[Opening Provided information section]

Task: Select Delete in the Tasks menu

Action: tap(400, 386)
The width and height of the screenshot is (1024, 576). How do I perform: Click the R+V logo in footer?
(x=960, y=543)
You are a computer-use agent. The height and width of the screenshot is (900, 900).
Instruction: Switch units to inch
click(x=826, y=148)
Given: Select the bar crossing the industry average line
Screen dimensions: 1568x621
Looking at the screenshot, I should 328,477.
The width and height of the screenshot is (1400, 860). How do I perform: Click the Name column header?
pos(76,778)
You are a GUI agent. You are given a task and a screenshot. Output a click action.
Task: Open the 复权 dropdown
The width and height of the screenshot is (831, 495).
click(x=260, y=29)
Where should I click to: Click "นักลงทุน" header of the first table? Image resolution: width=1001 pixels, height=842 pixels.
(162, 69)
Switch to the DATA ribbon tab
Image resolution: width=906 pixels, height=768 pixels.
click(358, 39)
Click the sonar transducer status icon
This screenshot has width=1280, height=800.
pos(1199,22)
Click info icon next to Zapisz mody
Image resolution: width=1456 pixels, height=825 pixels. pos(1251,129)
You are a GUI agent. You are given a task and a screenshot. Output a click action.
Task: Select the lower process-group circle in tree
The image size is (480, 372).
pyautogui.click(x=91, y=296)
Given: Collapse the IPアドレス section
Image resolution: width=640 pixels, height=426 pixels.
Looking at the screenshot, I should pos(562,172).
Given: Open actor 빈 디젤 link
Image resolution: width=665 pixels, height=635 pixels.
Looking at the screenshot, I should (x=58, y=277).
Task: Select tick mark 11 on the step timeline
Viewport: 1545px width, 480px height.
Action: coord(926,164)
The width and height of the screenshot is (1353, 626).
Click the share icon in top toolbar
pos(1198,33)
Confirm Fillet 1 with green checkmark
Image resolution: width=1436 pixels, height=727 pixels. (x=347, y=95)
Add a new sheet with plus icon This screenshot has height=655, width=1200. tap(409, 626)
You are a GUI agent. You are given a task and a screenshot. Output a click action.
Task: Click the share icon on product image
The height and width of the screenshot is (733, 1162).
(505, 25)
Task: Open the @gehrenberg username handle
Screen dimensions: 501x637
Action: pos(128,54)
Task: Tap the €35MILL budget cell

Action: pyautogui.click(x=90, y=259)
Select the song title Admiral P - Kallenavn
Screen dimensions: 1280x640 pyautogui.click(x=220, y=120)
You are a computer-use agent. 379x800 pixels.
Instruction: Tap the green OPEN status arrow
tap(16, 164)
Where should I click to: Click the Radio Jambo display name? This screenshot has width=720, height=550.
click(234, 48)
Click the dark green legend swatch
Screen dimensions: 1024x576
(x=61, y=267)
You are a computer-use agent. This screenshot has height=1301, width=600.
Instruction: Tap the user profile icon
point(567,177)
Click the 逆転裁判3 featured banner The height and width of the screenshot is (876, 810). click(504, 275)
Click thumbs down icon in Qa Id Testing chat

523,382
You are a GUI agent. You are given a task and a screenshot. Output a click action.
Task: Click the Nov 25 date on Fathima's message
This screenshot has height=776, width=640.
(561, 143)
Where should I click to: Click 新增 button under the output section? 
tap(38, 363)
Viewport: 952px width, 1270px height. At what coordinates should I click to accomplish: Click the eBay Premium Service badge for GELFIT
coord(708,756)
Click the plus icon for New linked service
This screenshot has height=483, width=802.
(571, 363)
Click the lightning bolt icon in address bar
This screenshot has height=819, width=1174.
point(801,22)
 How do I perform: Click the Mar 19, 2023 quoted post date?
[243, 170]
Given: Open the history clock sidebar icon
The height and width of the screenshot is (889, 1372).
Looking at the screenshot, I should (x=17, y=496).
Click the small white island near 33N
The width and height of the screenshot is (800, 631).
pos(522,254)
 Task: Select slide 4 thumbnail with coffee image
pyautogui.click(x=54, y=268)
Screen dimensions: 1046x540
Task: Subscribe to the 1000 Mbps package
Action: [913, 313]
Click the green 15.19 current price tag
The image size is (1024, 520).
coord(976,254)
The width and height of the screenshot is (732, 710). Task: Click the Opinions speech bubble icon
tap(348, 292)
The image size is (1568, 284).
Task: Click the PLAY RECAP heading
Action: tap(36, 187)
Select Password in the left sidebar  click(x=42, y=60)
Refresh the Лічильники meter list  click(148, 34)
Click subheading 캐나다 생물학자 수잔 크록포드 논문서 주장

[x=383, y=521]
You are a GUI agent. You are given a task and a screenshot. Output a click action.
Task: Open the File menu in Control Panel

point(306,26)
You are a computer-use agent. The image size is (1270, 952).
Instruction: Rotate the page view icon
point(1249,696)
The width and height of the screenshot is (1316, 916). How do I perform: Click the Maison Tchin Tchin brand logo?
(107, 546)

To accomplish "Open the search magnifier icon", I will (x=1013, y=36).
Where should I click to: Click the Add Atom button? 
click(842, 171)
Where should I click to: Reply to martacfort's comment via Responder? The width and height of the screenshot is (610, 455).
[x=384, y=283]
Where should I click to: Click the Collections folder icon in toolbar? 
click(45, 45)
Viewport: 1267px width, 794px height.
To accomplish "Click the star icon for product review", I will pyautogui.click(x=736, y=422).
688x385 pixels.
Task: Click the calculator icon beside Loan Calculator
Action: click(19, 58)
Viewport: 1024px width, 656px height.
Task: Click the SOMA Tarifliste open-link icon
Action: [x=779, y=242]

[Closing Provided information section]

What is being asked: The response has to give back every record verbatim.

Exercise solution:
Task: Select Delete in the Tasks menu

Action: tap(400, 386)
The width and height of the screenshot is (1024, 576). How do I perform: Click the R+V logo in footer?
(x=960, y=543)
You are a computer-use agent. The height and width of the screenshot is (900, 900).
Instruction: Switch units to inch
click(x=826, y=148)
Given: Select the bar crossing the industry average line
Screen dimensions: 1568x621
Looking at the screenshot, I should 328,477.
The width and height of the screenshot is (1400, 860). How do I perform: Click the Name column header?
pos(76,778)
You are a GUI agent. You are given a task and a screenshot. Output a click action.
Task: Open the 复权 dropdown
The width and height of the screenshot is (831, 495).
click(x=260, y=29)
Where should I click to: Click "นักลงทุน" header of the first table? Image resolution: width=1001 pixels, height=842 pixels.
(162, 69)
Switch to the DATA ribbon tab
Image resolution: width=906 pixels, height=768 pixels.
click(358, 39)
Click the sonar transducer status icon
This screenshot has width=1280, height=800.
pos(1199,22)
Click info icon next to Zapisz mody
Image resolution: width=1456 pixels, height=825 pixels. pos(1251,129)
You are a GUI agent. You are given a task and a screenshot. Output a click action.
Task: Select the lower process-group circle in tree
The image size is (480, 372).
pyautogui.click(x=91, y=296)
Given: Collapse the IPアドレス section
Image resolution: width=640 pixels, height=426 pixels.
Looking at the screenshot, I should pos(562,172).
Given: Open actor 빈 디젤 link
Image resolution: width=665 pixels, height=635 pixels.
Looking at the screenshot, I should (x=58, y=277).
Task: Select tick mark 11 on the step timeline
Viewport: 1545px width, 480px height.
Action: coord(926,164)
The width and height of the screenshot is (1353, 626).
Click the share icon in top toolbar
pos(1198,33)
Confirm Fillet 1 with green checkmark
Image resolution: width=1436 pixels, height=727 pixels. (x=347, y=95)
Add a new sheet with plus icon This screenshot has height=655, width=1200. tap(409, 626)
You are a GUI agent. You are given a task and a screenshot. Output a click action.
Task: Click the share icon on product image
The height and width of the screenshot is (733, 1162).
(505, 25)
Task: Open the @gehrenberg username handle
Screen dimensions: 501x637
Action: pos(128,54)
Task: Tap the €35MILL budget cell

Action: pyautogui.click(x=90, y=259)
Select the song title Admiral P - Kallenavn
Screen dimensions: 1280x640 pyautogui.click(x=220, y=120)
You are a computer-use agent. 379x800 pixels.
Instruction: Tap the green OPEN status arrow
tap(16, 164)
Where should I click to: Click the Radio Jambo display name? This screenshot has width=720, height=550.
click(234, 48)
Click the dark green legend swatch
Screen dimensions: 1024x576
(x=61, y=267)
You are a computer-use agent. This screenshot has height=1301, width=600.
Instruction: Tap the user profile icon
point(567,177)
Click the 逆転裁判3 featured banner The height and width of the screenshot is (876, 810). click(504, 275)
Click thumbs down icon in Qa Id Testing chat

523,382
You are a GUI agent. You are given a task and a screenshot. Output a click action.
Task: Click the Nov 25 date on Fathima's message
This screenshot has height=776, width=640.
(561, 143)
Where should I click to: Click 新增 button under the output section? 
tap(38, 363)
Viewport: 952px width, 1270px height. At what coordinates should I click to accomplish: Click the eBay Premium Service badge for GELFIT
coord(708,756)
Click the plus icon for New linked service
This screenshot has height=483, width=802.
(571, 363)
Click the lightning bolt icon in address bar
This screenshot has height=819, width=1174.
point(801,22)
 How do I perform: Click the Mar 19, 2023 quoted post date?
[243, 170]
Given: Open the history clock sidebar icon
The height and width of the screenshot is (889, 1372).
Looking at the screenshot, I should (x=17, y=496).
Click the small white island near 33N
The width and height of the screenshot is (800, 631).
pos(522,254)
 Task: Select slide 4 thumbnail with coffee image
pyautogui.click(x=54, y=268)
Screen dimensions: 1046x540
Task: Subscribe to the 1000 Mbps package
Action: [913, 313]
Click the green 15.19 current price tag
The image size is (1024, 520).
coord(976,254)
The width and height of the screenshot is (732, 710). Task: Click the Opinions speech bubble icon
tap(348, 292)
The image size is (1568, 284).
Task: Click the PLAY RECAP heading
Action: tap(36, 187)
Select Password in the left sidebar  click(x=42, y=60)
Refresh the Лічильники meter list  click(148, 34)
Click subheading 캐나다 생물학자 수잔 크록포드 논문서 주장

[x=383, y=521]
You are a GUI agent. You are given a task and a screenshot. Output a click action.
Task: Open the File menu in Control Panel

point(306,26)
You are a computer-use agent. The image size is (1270, 952).
Instruction: Rotate the page view icon
point(1249,696)
The width and height of the screenshot is (1316, 916). How do I perform: Click the Maison Tchin Tchin brand logo?
(107, 546)

To accomplish "Open the search magnifier icon", I will (x=1013, y=36).
Where should I click to: Click the Add Atom button? 
click(842, 171)
Where should I click to: Reply to martacfort's comment via Responder? The width and height of the screenshot is (610, 455).
[x=384, y=283]
Where should I click to: Click the Collections folder icon in toolbar? 
click(45, 45)
Viewport: 1267px width, 794px height.
To accomplish "Click the star icon for product review", I will pyautogui.click(x=736, y=422).
688x385 pixels.
Task: Click the calculator icon beside Loan Calculator
Action: click(19, 58)
Viewport: 1024px width, 656px height.
Task: Click the SOMA Tarifliste open-link icon
Action: [x=779, y=242]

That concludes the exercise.